Focused on developing the next Superkines
Preclinical and discovery programs
Leveraging the broad capabilities and potential of interleukins, the Medicenna Superkine platform is geared towards identifying and engineering interleukins (abbreviated as IL) for a variety of indications.
IL-4 and IL-13 Superkines
Th2 cells, a subgroup of T helper (Th) cells that mediate the activity of the adaptive immune system, are responsible for long-term protection against pathogens. IL-4 and IL-13 are critical to the development of Th2 immune responses. However, when imbalanced, they can lead to allergy, asthma, fibrosis and even aggressive forms of cancer.
In some cancers, the tumor twists the function of Th2 cells to help it grow and protect itself, instead of fighting it. Both IL-4 and IL-13, which have overlapping functions, participate in perpetuating tumor-associated immune cells and the tumor microenvironment, both of which aid the cancer.

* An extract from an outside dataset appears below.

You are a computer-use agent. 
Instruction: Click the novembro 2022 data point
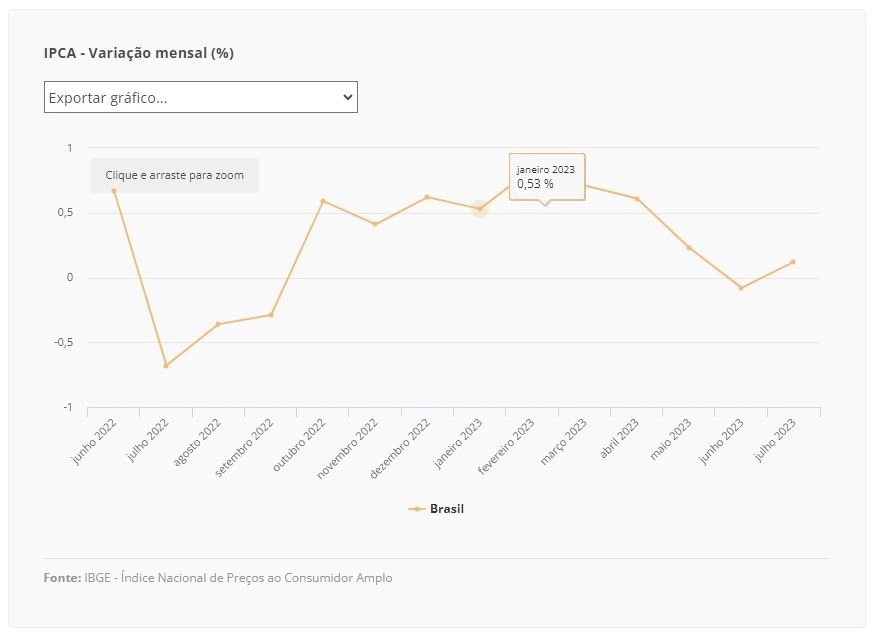375,224
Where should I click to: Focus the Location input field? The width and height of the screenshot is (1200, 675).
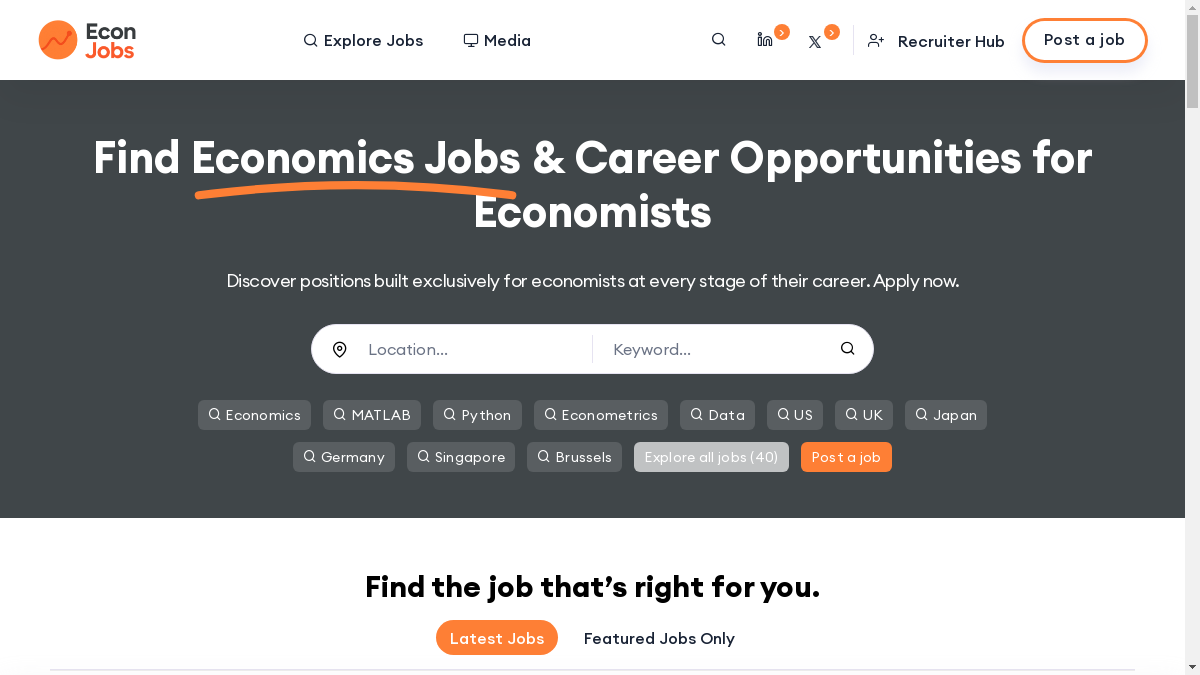coord(470,349)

Blunting the ability of these two interleukins through our Superkine platform offers the opportunity to benefit patients suffering from cancer and other Th2-mediated diseases. Our IL-4 and IL-13 Superkines are designed to disrupt the undesirable signals that the tumors have co-opted to protect themselves. In doing so, it creates the possibility to attack them using checkpoint inhibitors or other forms of immunotherapy.

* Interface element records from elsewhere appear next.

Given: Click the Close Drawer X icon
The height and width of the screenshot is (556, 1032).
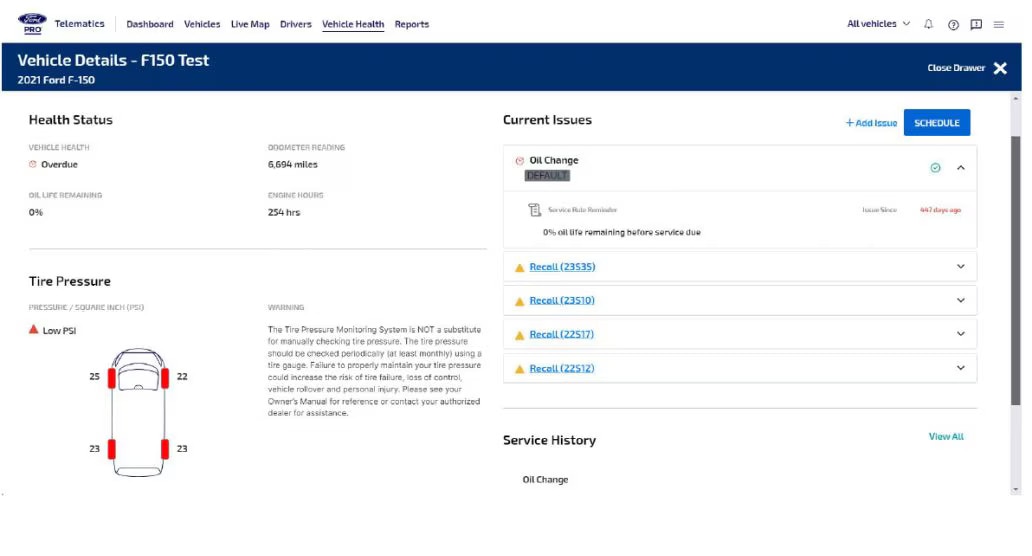Looking at the screenshot, I should pos(1000,68).
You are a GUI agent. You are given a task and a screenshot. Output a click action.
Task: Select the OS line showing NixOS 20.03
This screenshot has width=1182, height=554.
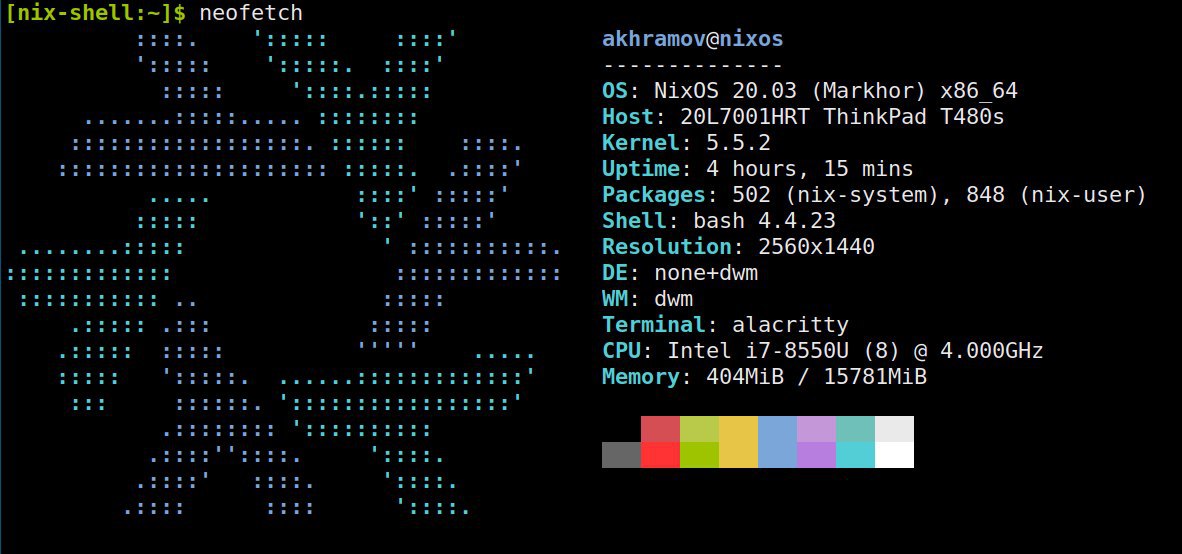810,91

MDNA413 is another IL-13 Superkine. In this case, it has an increased affinity for the IL-13 receptor subunit alpha-1 (IL-13Rα1). This is a Type 2 receptor that is shared between IL-4 and IL-13, and is expressed on the immunosuppressive cells of the TME, as well as effector cells associated with Th2 diseases. MDNA413 has a 52-fold greater affinity for IL-13Rα1 — and is 391 times less likely to bind the IL-13Rα2 dummy receptor — compared to normal IL-13. Additionally, it prevents the receptor from initiating its usual signaling events.

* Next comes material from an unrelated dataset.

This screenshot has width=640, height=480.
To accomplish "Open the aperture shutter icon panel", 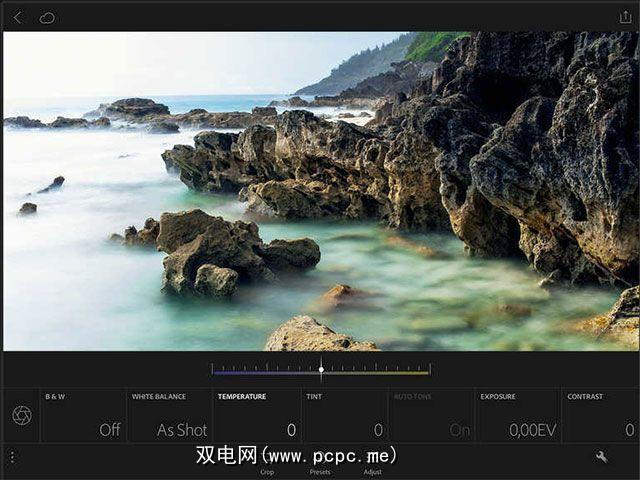I will (x=22, y=415).
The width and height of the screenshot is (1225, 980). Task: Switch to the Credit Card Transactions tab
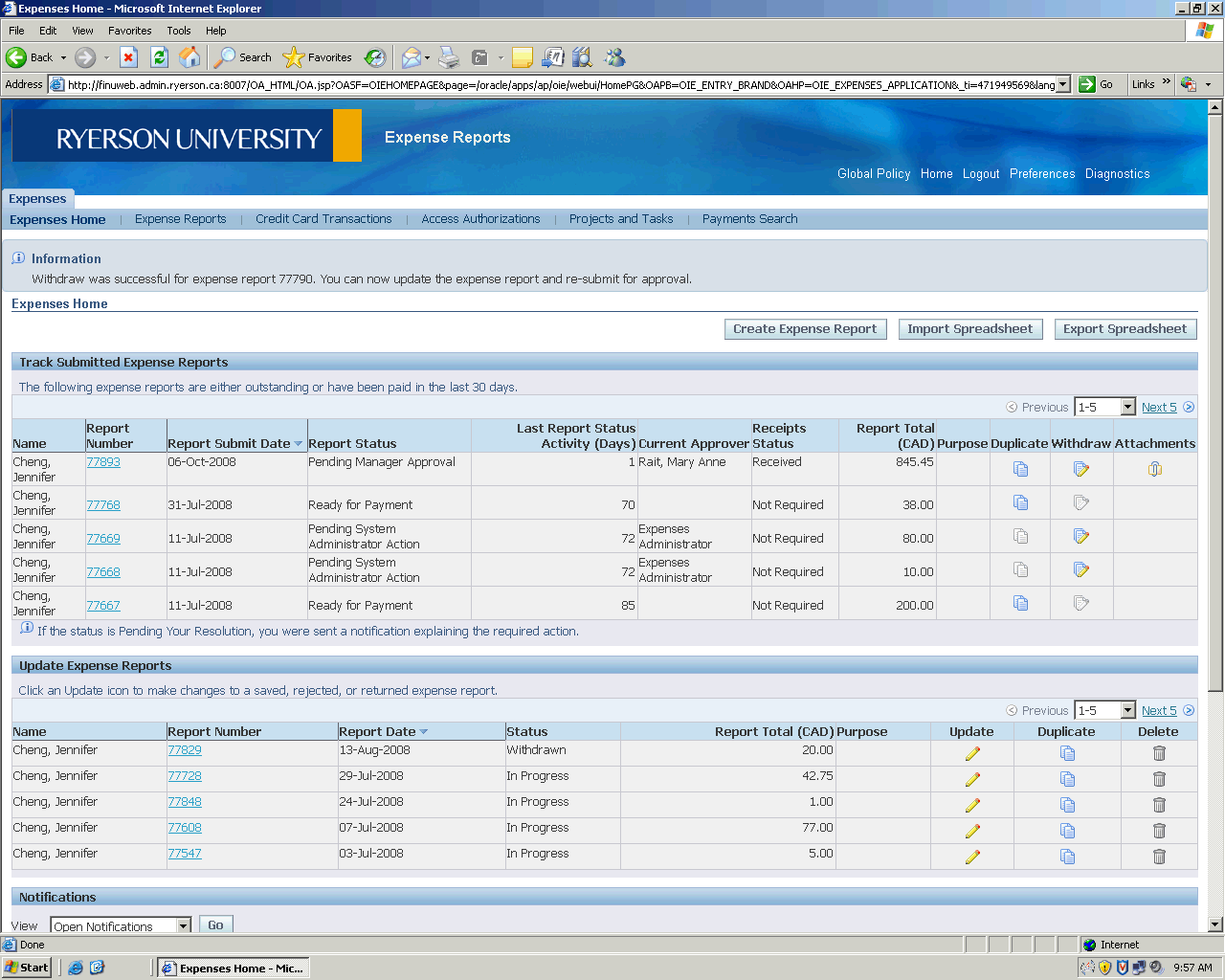pyautogui.click(x=323, y=219)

MDNA132 is a modified IL-13 Superkine that is 16 million times more likely to bind the “dummy” IL-13 receptor subunit alpha-2 (IL-13Rα2). This receptor is not normally expressed on healthy cells, but is highly expressed on tumors such as glioblastoma, breast, colorectal, gastric, thyroid, prostate, lung and pancreatic cancer — but not in healthy tissue. Because of this selectivity and differentiation, IL-13Rα2 can prove to be a viable drug target.